How to Make Kimchi

Make this spicy, sour, fermented vegetable dish for enjoyment over several months.

Gather Your Ingredients

Clockwise from top: garlic, onions, Korean chile flakes, fish sauce, sweet rice flour, salted shrimp, carrot, daikon, scallions, ginger and apple.


Click here for the full list of ingredients.

Get the Recipe: Mak Kimchi

First, Brine

Slice the cabbage lengthwise into quarters. Cut out and discard the core. Cut each quarter crosswise into 2-inch pieces.


Combine the water and salt in a large bowl and stir to dissolve. Add the cabbage and toss well to coat with brine. Leave for 4 hours, tossing every hour.


This serves to purge the cabbage of excess moisture.


Drain the cabbage well, then spread the cabbage out on a baking sheet and gently pat dry with paper towels.

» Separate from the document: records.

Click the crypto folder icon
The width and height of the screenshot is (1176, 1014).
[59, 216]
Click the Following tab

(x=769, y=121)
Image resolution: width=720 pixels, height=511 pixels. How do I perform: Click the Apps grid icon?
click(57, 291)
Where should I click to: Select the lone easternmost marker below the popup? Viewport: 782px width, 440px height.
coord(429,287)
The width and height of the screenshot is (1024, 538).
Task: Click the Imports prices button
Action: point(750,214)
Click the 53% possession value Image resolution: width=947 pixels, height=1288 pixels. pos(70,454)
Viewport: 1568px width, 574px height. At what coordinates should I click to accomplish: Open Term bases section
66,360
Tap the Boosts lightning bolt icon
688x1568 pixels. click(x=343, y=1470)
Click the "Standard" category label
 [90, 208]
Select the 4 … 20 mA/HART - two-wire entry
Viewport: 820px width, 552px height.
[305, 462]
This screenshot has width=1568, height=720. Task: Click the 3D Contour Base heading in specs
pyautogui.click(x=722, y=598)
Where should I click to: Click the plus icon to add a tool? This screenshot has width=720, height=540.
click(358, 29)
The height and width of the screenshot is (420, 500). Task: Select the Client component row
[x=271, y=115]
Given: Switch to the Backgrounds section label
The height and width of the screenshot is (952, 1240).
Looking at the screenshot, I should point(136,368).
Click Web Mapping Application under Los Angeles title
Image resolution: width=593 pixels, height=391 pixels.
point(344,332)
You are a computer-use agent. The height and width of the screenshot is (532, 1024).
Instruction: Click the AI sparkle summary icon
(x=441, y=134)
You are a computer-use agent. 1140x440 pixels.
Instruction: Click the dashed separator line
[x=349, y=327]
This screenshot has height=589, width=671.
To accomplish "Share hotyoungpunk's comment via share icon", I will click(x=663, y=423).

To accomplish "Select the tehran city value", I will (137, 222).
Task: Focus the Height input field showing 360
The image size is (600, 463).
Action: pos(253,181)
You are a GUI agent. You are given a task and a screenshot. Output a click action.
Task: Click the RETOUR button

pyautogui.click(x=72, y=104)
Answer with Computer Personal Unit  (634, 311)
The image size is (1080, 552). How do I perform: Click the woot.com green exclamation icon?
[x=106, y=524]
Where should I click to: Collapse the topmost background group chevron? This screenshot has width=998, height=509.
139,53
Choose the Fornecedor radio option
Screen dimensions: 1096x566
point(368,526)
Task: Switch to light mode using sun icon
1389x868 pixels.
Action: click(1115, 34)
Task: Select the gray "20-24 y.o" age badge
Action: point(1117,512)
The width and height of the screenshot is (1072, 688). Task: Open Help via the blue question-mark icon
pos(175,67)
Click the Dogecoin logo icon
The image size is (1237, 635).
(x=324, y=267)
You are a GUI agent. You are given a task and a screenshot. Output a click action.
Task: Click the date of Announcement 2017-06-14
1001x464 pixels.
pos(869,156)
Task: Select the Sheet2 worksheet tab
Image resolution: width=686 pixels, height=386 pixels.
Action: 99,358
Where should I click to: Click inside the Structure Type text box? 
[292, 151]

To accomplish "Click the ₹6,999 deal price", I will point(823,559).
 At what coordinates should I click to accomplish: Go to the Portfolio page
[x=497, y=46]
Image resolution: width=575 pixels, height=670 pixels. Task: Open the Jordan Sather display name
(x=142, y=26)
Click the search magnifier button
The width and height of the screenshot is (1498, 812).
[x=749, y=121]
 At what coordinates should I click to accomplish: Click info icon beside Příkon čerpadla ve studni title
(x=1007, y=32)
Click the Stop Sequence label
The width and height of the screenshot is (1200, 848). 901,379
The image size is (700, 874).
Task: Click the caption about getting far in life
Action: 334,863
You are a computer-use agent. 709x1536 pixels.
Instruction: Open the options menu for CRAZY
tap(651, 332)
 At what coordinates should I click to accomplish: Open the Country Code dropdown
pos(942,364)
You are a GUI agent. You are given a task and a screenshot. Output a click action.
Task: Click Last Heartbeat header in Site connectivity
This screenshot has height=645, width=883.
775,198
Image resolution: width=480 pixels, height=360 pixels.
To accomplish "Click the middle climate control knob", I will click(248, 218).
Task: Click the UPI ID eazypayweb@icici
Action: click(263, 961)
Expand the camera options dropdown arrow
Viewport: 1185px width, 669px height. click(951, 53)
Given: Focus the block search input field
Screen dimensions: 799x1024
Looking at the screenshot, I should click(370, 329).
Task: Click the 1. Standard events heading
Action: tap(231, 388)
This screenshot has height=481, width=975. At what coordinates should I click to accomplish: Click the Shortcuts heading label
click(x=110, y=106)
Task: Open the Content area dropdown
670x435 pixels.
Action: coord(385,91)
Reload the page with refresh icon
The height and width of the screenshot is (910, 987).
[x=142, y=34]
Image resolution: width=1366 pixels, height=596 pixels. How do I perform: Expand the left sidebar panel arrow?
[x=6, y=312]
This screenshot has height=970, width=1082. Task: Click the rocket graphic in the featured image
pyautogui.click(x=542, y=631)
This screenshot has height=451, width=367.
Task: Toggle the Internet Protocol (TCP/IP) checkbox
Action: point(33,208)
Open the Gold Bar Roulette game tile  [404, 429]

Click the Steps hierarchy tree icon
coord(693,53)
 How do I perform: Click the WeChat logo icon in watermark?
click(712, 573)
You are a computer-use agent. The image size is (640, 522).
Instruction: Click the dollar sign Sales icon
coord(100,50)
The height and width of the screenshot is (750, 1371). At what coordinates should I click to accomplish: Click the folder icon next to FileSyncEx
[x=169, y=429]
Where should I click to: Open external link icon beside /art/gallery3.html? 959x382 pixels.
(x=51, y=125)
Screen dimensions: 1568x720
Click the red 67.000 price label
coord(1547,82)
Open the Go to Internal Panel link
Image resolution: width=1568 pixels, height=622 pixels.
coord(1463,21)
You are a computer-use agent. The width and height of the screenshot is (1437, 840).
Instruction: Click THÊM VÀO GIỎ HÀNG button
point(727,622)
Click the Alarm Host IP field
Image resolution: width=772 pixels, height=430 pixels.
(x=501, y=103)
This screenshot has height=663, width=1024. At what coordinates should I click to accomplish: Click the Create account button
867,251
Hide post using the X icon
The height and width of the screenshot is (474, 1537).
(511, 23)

Gather Sauce (and Paste, Optional) Ingredients

For the sauce: fish sauce, apple, onion, garlic, ginger, sugar, chili flakes and salted shrimp


For the paste: sweet rice flour and water

Prepped and Ready

Sauce ingredients and vegetables, lined up and ready to go

These salted shrimp will add pungent intensity to the final product.

Time to Get Saucy

Clockwise from top: chile flakes, cooked paste, salted shrimp, garlic, ginger, apple, onion and fish sauce.

Pulse the garlic and ginger in a blender. Add the apple, onion, fish sauce, salted shrimp and sugar, and puree until everything is well broken down –– no need to overdo it.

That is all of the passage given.